= What the task asks =
Every line between the one containing "Given: Select Lieferung from the CMS pages" and the last line of the data, both included, is to be set down exactly, and pictures are to be omitted.

= Entries shown =
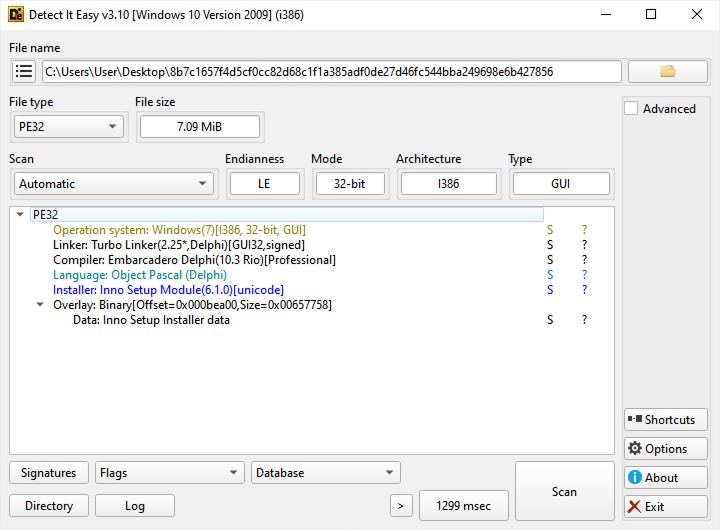Image resolution: width=720 pixels, height=530 pixels.
Task: Expand the Flags dropdown
Action: (x=170, y=473)
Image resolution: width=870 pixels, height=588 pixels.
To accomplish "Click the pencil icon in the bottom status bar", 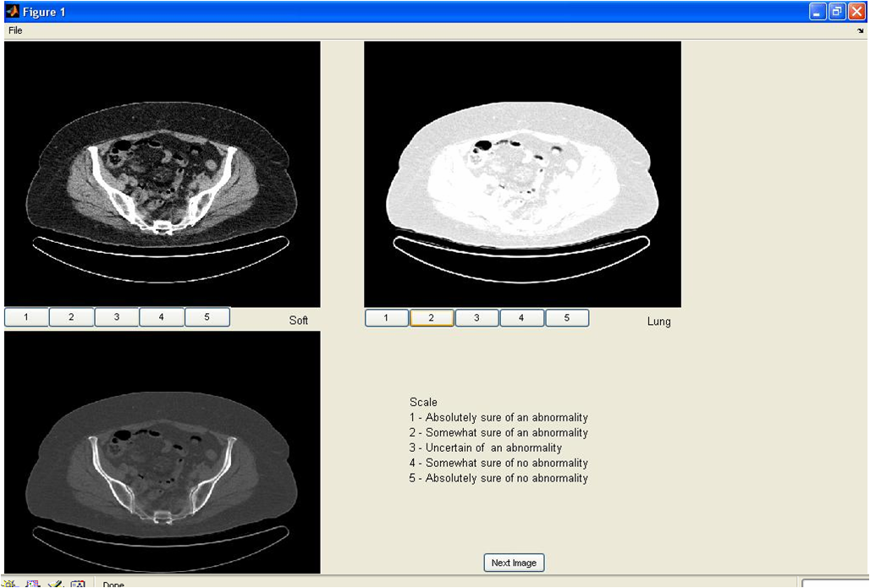I will (x=56, y=584).
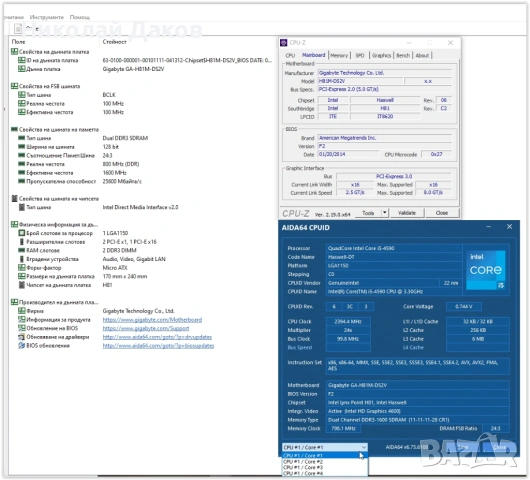
Task: Open the Graphics tab in CPU-Z
Action: click(382, 55)
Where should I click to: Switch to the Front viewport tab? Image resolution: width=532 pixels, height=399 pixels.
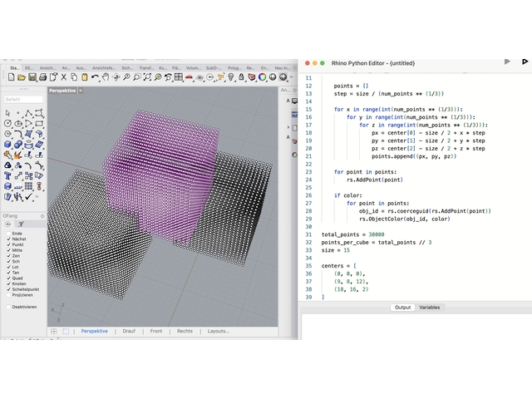(x=156, y=331)
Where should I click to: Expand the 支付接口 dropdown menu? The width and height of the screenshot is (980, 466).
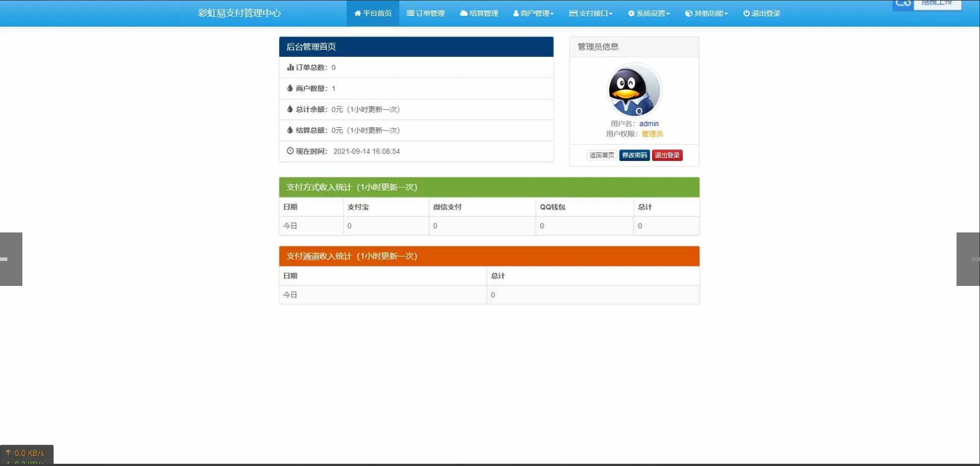591,13

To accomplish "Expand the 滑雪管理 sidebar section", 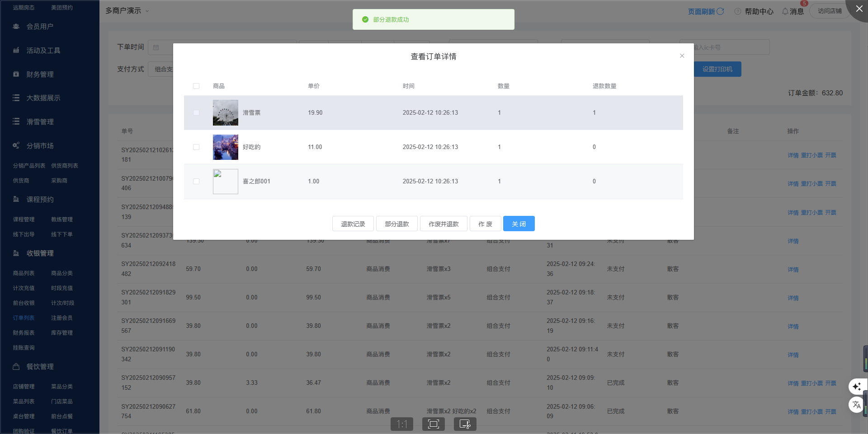I will point(40,122).
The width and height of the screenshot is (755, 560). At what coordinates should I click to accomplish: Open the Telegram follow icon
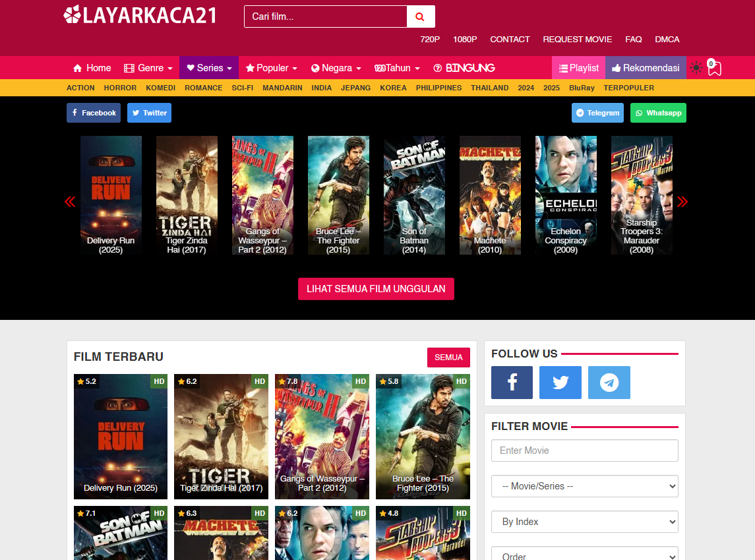coord(609,383)
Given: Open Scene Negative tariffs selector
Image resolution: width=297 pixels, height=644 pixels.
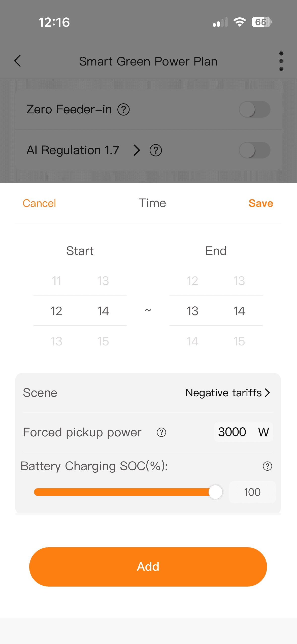Looking at the screenshot, I should [x=228, y=393].
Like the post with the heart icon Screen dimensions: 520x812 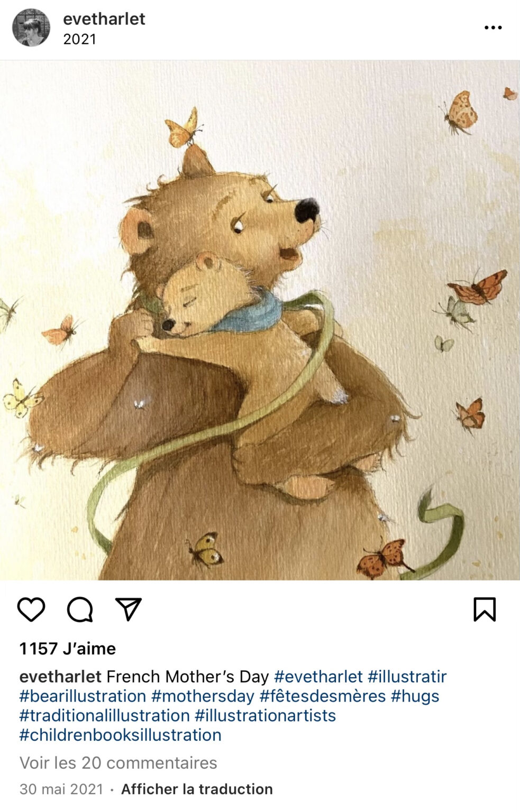coord(31,610)
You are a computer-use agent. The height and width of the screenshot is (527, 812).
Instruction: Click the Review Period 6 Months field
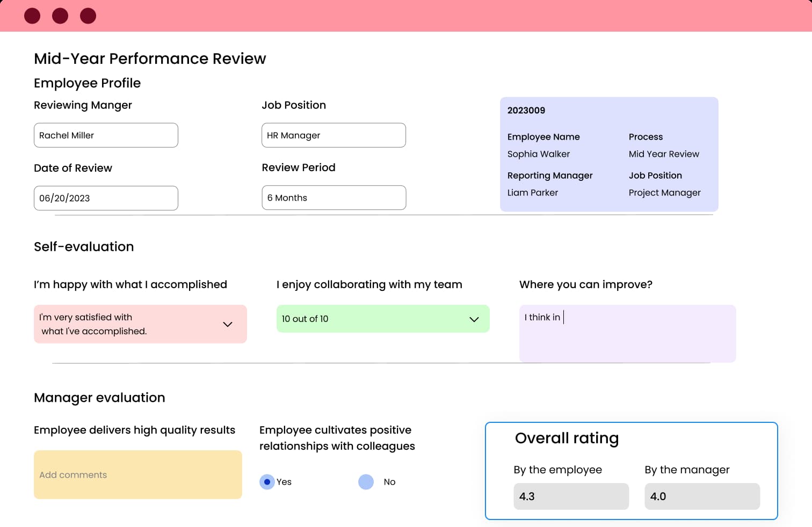334,197
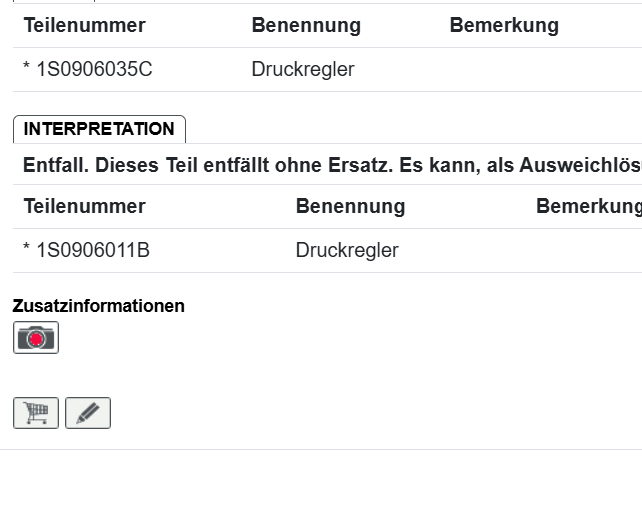This screenshot has width=642, height=525.
Task: Click Druckregler in the 1S0906011B row
Action: 347,251
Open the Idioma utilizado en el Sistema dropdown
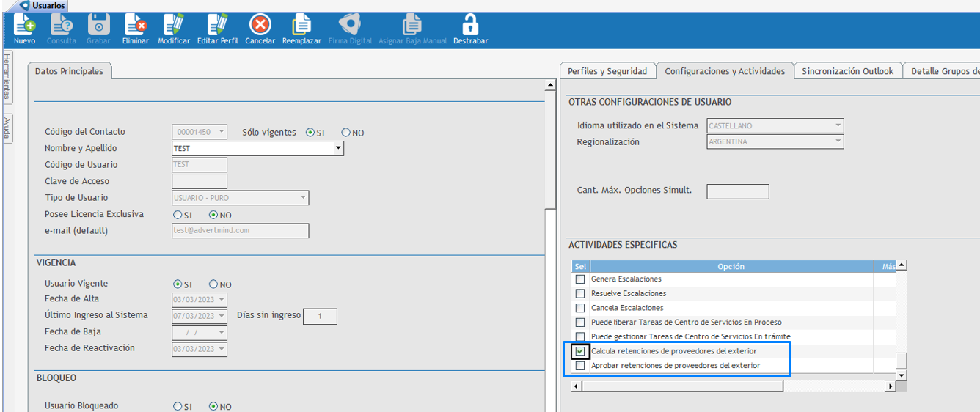The image size is (980, 412). tap(838, 126)
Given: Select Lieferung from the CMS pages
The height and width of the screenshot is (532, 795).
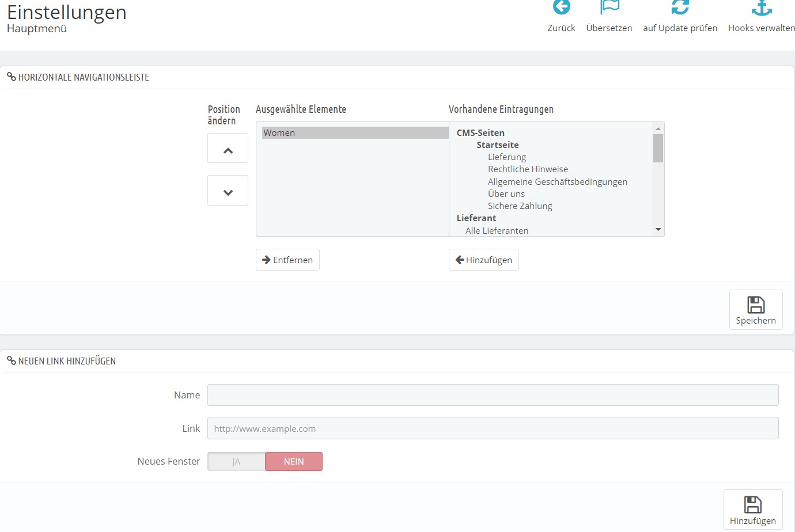Looking at the screenshot, I should pos(507,157).
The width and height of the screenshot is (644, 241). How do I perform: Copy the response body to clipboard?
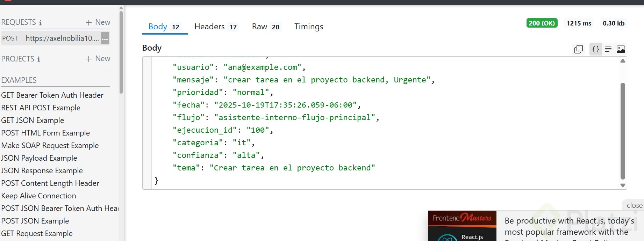[579, 49]
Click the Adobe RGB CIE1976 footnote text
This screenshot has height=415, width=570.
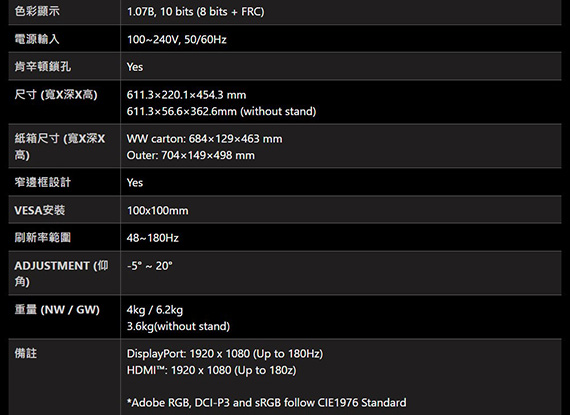[266, 403]
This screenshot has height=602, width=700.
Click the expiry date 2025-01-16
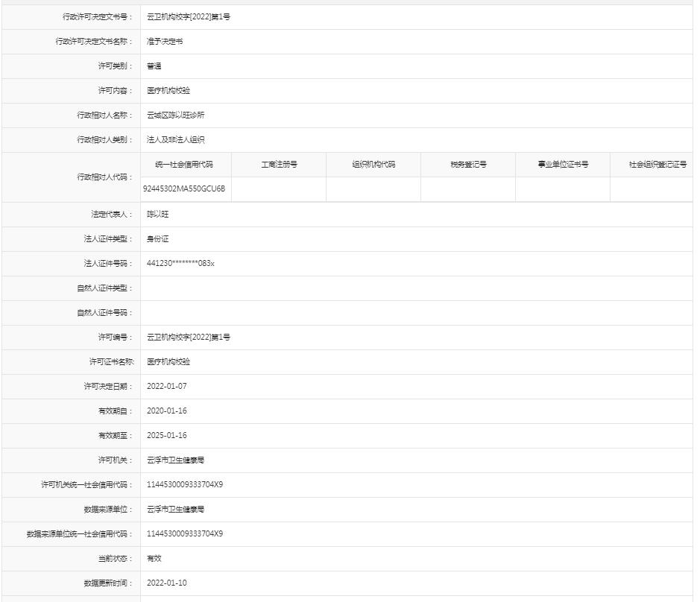coord(167,436)
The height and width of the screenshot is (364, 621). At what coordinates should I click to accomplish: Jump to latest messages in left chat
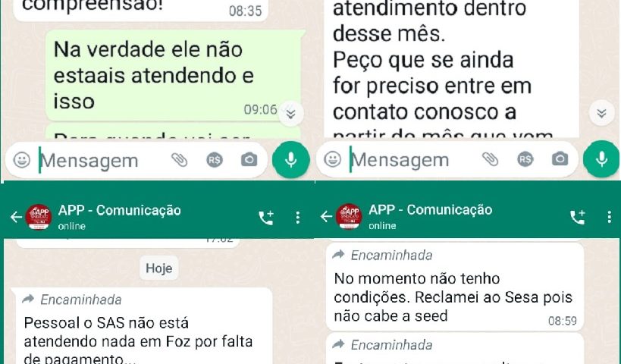(x=290, y=114)
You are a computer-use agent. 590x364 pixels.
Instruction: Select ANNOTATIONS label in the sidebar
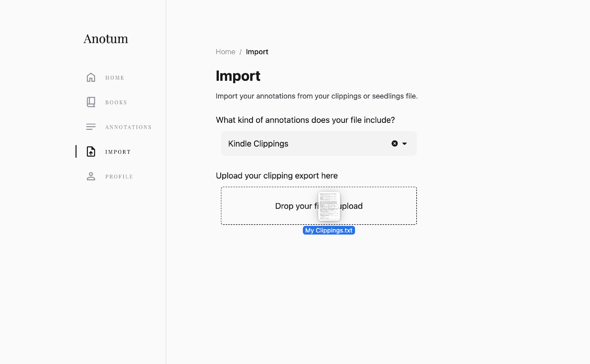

= Answer space =
Given: Select Lieferung from the CMS pages
The height and width of the screenshot is (532, 795).
Looking at the screenshot, I should pos(507,157).
The width and height of the screenshot is (644, 241). How do I perform: Copy the response body to clipboard?
[579, 49]
Click the Adobe RGB CIE1976 footnote text
This screenshot has height=415, width=570.
[266, 403]
This screenshot has height=602, width=700.
Click the expiry date 2025-01-16
coord(167,436)
The height and width of the screenshot is (364, 621). At what coordinates should I click to accomplish: Jump to latest messages in left chat
(x=290, y=114)
You are a computer-use agent. 590x364 pixels.
Instruction: Select ANNOTATIONS label in the sidebar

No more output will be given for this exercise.